Jean Delannoy est mort mercredi soir chez lui, à Guainville, dans l'Eure-et-Loir, a précisé la famille.
"Je suis le dernier survivant d'une partie de l'histoire du cinéma français", déclarait-il en 2004 à la sortie d'un livre de mémoires.
En plus de 60 ans, Jean Delannoy a réalisé une cinquantaine de films, avec une préférence pour les reconstitutions historiques, les adaptations littéraires et, en fin de parcours, les oeuvres d'inspiration religieuse.
Personnage affable à la haute silhouette de notable, Delannoy fut au milieu des années 1950 la cible idéale des jeunes cinéastes de la Nouvelle vague qui lui reprochaient l'académisme et la froideur de ses réalisations.
"La symphonie pastorale" (1946) avec la jeune Michèle Morgan, Micheline Presle dans "Les jeux sont faits" (1947), Gina Lollobrigida dans "Notre-Dame de Paris" (1957)... La plupart des monstres sacrés d'après-guerre ont tourné avec Delannoy, qui leur a donné quelques-uns de leurs grands rôles.
Né le 12 janvier 1908 à Noisy-le-Sec (Seine-Saint-Denis), cet homme simple avait débuté dans le cinéma comme acteur. Mais c'est par la technique qu'il parvint à s'imposer, comme réalisateur de courts métrages, puis comme monteur.
Il aborde le long métrage en 1938 avec "Paris Deauville", une comédie musicale, et connaît le succès en 1942 avec "Pontcarral, colonel d'empire", un film parfois interprété comme une dénonciation du régime de Vichy.

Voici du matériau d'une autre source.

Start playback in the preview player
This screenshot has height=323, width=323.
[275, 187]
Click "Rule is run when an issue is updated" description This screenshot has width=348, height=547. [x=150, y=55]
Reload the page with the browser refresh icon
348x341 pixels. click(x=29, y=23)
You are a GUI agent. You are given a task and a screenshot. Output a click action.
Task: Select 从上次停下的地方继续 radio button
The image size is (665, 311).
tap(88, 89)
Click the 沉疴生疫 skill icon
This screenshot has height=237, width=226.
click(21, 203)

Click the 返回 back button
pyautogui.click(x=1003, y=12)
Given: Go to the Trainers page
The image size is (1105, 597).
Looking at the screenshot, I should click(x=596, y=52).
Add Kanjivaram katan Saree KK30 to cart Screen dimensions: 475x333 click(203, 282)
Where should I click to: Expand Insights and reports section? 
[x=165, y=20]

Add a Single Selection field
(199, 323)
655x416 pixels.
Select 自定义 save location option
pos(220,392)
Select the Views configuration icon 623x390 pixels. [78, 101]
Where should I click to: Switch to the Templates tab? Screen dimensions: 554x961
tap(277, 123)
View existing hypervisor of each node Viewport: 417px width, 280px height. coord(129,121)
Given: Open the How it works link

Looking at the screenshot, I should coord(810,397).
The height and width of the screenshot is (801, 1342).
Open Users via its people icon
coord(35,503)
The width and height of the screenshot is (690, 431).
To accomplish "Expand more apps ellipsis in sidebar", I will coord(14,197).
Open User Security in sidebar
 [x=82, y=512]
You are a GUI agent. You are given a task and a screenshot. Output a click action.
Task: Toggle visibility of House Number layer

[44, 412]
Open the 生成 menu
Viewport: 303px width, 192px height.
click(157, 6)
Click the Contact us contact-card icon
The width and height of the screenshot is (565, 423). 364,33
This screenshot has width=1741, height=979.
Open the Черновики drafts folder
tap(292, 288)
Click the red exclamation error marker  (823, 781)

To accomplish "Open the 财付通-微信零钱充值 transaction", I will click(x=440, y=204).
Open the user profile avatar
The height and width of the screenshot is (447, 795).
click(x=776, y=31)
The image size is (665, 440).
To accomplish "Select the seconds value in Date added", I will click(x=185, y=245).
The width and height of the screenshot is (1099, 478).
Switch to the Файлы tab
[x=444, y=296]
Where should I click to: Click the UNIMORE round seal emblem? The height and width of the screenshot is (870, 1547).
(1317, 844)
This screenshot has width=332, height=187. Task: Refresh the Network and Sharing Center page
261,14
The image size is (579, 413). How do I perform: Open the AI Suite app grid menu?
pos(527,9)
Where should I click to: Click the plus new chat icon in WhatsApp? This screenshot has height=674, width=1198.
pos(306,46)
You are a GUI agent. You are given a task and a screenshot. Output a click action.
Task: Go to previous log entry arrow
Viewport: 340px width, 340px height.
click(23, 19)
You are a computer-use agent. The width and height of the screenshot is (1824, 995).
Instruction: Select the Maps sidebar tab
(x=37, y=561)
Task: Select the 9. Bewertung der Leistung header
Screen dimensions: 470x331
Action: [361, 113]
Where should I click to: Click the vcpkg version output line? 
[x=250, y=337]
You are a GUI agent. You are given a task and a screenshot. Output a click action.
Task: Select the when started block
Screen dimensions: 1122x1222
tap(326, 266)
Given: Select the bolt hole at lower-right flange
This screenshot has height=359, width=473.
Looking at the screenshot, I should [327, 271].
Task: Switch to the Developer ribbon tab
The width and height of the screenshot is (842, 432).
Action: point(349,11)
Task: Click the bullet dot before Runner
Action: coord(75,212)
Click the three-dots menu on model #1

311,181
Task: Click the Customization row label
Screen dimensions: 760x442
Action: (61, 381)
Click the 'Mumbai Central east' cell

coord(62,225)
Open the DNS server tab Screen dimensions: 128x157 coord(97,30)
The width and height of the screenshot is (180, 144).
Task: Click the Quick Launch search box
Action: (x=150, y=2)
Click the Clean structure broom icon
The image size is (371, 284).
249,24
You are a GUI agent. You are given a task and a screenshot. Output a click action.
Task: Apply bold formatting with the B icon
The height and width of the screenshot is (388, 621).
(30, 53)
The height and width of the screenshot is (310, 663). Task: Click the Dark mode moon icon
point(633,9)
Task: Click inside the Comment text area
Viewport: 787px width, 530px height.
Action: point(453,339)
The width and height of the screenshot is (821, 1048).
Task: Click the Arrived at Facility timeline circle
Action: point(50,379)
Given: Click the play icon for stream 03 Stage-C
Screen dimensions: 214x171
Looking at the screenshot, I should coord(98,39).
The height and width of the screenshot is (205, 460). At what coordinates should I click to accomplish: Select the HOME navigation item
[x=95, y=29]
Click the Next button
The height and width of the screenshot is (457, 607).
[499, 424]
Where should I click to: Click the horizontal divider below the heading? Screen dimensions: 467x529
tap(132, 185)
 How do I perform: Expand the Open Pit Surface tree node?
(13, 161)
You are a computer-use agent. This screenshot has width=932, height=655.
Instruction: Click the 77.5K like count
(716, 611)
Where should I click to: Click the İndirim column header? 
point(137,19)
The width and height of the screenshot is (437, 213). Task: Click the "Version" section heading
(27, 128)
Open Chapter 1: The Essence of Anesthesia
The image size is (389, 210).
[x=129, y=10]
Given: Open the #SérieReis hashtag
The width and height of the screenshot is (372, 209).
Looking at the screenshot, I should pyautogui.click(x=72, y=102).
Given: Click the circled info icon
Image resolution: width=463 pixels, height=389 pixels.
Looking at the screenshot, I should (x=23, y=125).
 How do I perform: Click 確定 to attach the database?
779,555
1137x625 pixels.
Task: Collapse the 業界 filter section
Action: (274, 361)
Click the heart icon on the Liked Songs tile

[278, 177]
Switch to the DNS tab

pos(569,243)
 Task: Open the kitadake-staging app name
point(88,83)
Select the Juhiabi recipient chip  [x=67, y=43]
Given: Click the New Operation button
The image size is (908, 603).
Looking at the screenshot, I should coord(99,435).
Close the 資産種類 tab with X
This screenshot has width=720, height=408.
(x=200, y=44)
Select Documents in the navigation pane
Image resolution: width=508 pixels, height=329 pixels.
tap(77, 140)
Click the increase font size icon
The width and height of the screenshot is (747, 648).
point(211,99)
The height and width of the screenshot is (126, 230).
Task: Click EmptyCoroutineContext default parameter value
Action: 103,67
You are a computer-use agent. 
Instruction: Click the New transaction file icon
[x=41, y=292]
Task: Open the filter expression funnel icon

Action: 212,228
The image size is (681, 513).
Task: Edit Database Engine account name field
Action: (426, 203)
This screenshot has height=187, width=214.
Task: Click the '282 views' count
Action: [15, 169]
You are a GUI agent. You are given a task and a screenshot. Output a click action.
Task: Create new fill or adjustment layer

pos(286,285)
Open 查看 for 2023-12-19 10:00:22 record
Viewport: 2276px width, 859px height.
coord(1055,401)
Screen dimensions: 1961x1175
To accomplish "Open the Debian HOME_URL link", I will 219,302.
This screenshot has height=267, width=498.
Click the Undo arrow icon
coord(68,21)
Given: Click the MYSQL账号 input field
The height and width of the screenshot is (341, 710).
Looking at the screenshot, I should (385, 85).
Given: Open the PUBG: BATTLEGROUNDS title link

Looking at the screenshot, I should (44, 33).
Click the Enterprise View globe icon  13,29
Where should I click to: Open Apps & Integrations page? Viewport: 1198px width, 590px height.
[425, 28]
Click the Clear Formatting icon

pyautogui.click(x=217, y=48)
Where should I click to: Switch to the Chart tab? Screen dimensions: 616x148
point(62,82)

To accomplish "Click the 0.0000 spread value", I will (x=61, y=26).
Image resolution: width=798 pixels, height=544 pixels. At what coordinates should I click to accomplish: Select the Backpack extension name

En 1943, "L'éternel retour", d'après un scénario de Jean Cocteau, avec Jean Marais et Madeleine Sologne, le consacre. Et "La symphonie pastorale", d'après une nouvelle d'André Gide, obtient trois ans plus tard l'un des Grand prix du festival de Cannes.
Passionné de littérature, Jean Delannoy enchaîne les adaptations et les films historiques: "Les jeux sont faits" (1947), d'après Jean-Paul Sartre, "La route Napoléon" (1953) avec Pierre Fresnay, "Marie-Antoinette" (1956), ou encore "Notre Dame de Paris" (1957) d'après Victor Hugo.
Mais son oeuvre éclectique compte aussi des films policiers ("Obsession", 1954) ou de critique sociale ("Chiens perdus sans colliers", 1955, "Les amitiés particulières" 1964).
A la fin des années 1950, il dirige Jean Gabin dans deux Maigret, "Maigret tend un piège" (1957) et "Maigret et l'affaire Saint-Fiacre" (1958), qui comptent parmi les meilleures adaptations de l'oeuvre de Georges Simenon.
Cinéaste multiprimé, à Cannes, Venise ou Berlin, Delannoy est alors, avec Julien Duvivier ou Claude Autant-Lara, la cible des cinéastes de la Nouvelle vague (Godard, Truffaut, Chabrol...) à l'assaut du "cinéma de papa".
Delannoy n'en tourne pas moins très régulièrement, au cinéma et à la télévision, jusque dans les années 1980. Dans des genres très différents, de "La princesse de Clèves" (1960) aux films à la gloire de Gabin, "Le baron de l'écluse" (1960) ou "Le soleil des voyous" (1967). Filmographie qu'il boucle avec deux films d'inspiration chrétienne, "La passion de Bernadette" (1987) et "Marie de Nazareth" en 1995, réalisé au Maroc à l'âge de 87 ans.
Artisan cinéaste à la technique impeccable, Jean Delannoy a occupé divers postes stratégiques dans la profession. Notamment la présidence de l'Association des auteurs de films (1965-67), de l'IDHEC (école de cinéma) en 1973 ou du Syndicat national des auteurs et des compositeurs (1976-81).